The top Republican on the Senate Foreign Relations Committee, James E. Risch (Idaho), who recently became privy to the deliberations, said the Biden administration should have moved forward on the package at that time. “It was past time to provide more for Ukraine’s defense when Putin began amassing his troops on its border,” he said in an interview. “His drawdown should not have triggered a drawdown of U.S. support.”

U.S. officials say they have not ruled out the package, and could still advance it if Russia expands its presence at the border. They also point to a separate $150 million assistance package for Kyiv that the Pentagon announced on Friday that includes counter-artillery radars, electronic warfare equipment and counter-drone systems.

The debates on Russia policy within the Biden administration stem from different outlooks on how to produce a more productive relationship with Russia.

Biden’s national security adviser, Jake Sullivan, and his deputy, Jon Finer, have emerged as a powerful duo in moving the administration toward a flexible and calibrated approach to dealing with the Kremlin, said officials familiar with the matter.

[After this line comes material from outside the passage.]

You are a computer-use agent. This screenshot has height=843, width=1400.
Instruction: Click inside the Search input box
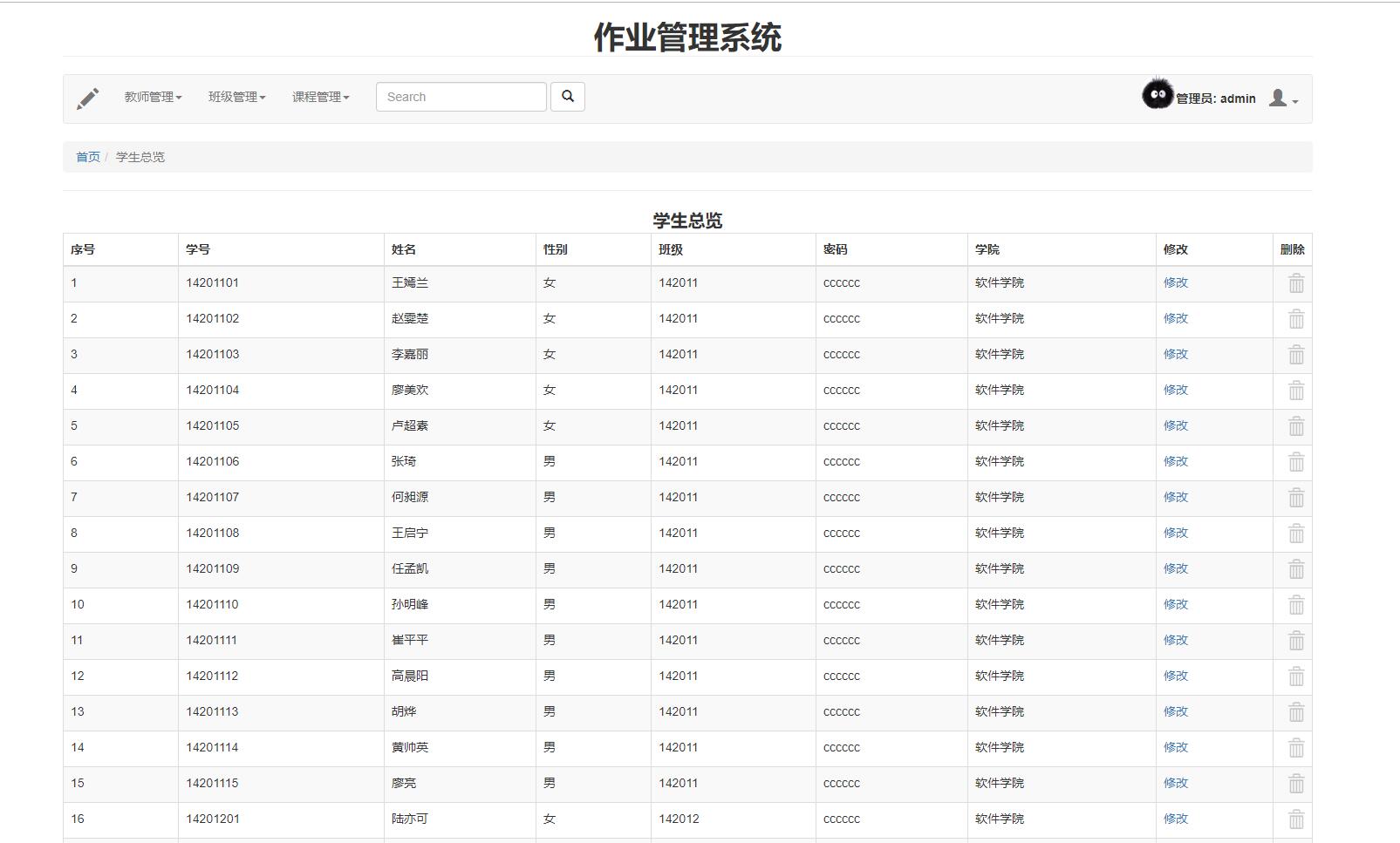tap(460, 96)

The NSC’s senior director for Europe, Amanda Sloat, is seen as a careful steward of the U.S.-Germany relationship, a partnership that loomed large in the Nord Stream 2 waiver decision given the U.S. desire to enlist Berlin in a democratic coalition against China.

Despite disagreements over Nord Stream 2, a senior State Department official said there is no daylight with the White House on the path forward.

“Secretary Blinken and other senior State Department officials share the President’s conviction that Russia must not be allowed to use energy as a coercive tool against Ukraine or any other country,” the official said. “Sanctions are just one tool, however, and we are using the space the limited sanctions waivers provided to engage in diplomacy with Germany to reduce the risks the pipeline poses to European energy security.”

Some of the officials Biden tapped to join him in Switzerland are well-known and much-disliked in Moscow. Nuland, the No. 3 official at the State Department, has long infuriated the Kremlin for her support of a Western-oriented Ukraine. After Nuland left the job of State Department spokeswoman, Russian Foreign Minister Sergei Lavrov told then-Secretary of State John F. Kerry that “you finally fired that Toria Nuland.” Kerry said publicly he “took great pleasure” in informing Lavrov that he had promoted her to be his top diplomat for European affairs.

Another high-profile Biden aide in Geneva, White House press secretary Jen Psaki, became a subject of obsession for Russian state TV during her tenure as State Department spokeswoman when tensions over Ukraine boiled over. She was frequently the target of sexist memes, jokes and satirical videos.

When asked how he would engage Putin in Geneva, Biden also made reference to his own career on the world stage. “I’ve been doing this a long time,” he said at a news conference Monday at NATO headquarters. “The last thing anyone would do is negotiate in front of the world press about how he’s going to confront an adversary.

“I’m going to make clear to President Putin that there are areas where we can cooperate if he chooses, and if he chooses not to cooperate, then we will respond,” he said.